→ **Task set**
(a) Extract the passage of the blog post about returning to Chile after cancer that begins at the words "5 commentsAdd Yours" and stops after the words "and supporting you!".
(b) Write what comes next in the blog post about returning to Chile after cancer, continuing from where it stops.

→ **Provided text**
┌────────
I am back in Chile now and it has been a hard transition. I know I need to go back to work and resume my normal life, because, I am healthy once again. All of those temporary walls that I put up to cope with my situation need to come down again. I am having a hard time doing that, however, because I think of how disappointed Jon and I will be when we have to pause our normal lives again and go back to living this weird, cancer existence. But, I can’t think about that. For now I’m looking forward to having more time to see friends and family, and experience amazing travel with Jon. (It would also be great to see my head with hair on it once again!) And so, even though I have a lot of apprehensions about it, I’m going to go ahead and push the “Restart” button on my life, think about the future, become Ms. Timms again, and get back in the classroom. Wish me luck!
5 commentsAdd Yours
love you and so proud of you Shorty.
Hi Eli. I’ve been following your story and talking to Ali and I’m so so happy that you’ve beat this against all the odds. I obviously don’t know at all what you’ve been going through, but my two aunts passed away from breast cancer and my mom passed away from ovarian cancer. I learned a few years ago that I have the brca2 gene and will probably get a double mastectomy after I’ve had children, and perhaps a hysterectomy (although I worry about the hormonal effects that will have on me). Breast cancer is no joke. So happy for you and always thinking of and supporting you!
└────────
→ **Dataset content**
┌────────
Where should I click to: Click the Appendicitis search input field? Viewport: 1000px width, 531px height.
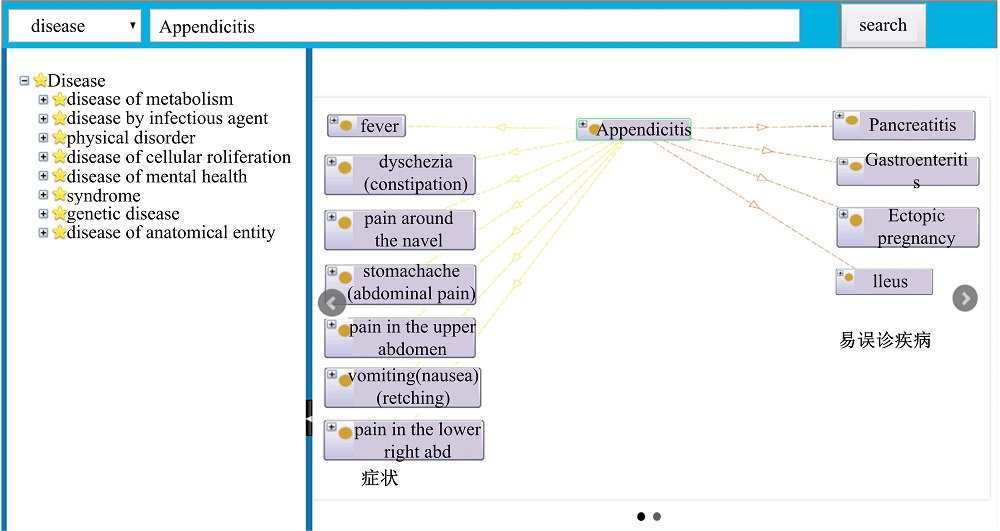point(474,27)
└────────
→ **Answers given**
(a)
5 commentsAdd Yours
love you and so proud of you Shorty.
Hi Eli. I’ve been following your story and talking to Ali and I’m so so happy that you’ve beat this against all the odds. I obviously don’t know at all what you’ve been going through, but my two aunts passed away from breast cancer and my mom passed away from ovarian cancer. I learned a few years ago that I have the brca2 gene and will probably get a double mastectomy after I’ve had children, and perhaps a hysterectomy (although I worry about the hormonal effects that will have on me). Breast cancer is no joke. So happy for you and always thinking of and supporting you!

(b)
Hi Rachel, breast cancer and its effects are horrible. So is ovarian cancer. I remember your mom from all those piano recitals and competitions with Emily back in the day. I’m so sorry to hear that you have the gene which I need to get tested for also so Ali can be tested. Thanks for writing: you looked beautiful at your wedding!
So happy to read you well and reseted 💙 love you.
Not sure if you remember me from Salamanca 2002 but I have been following your blog for the last couple of months and I am so glad to see you are feeling better. I’m wishing you continued good health!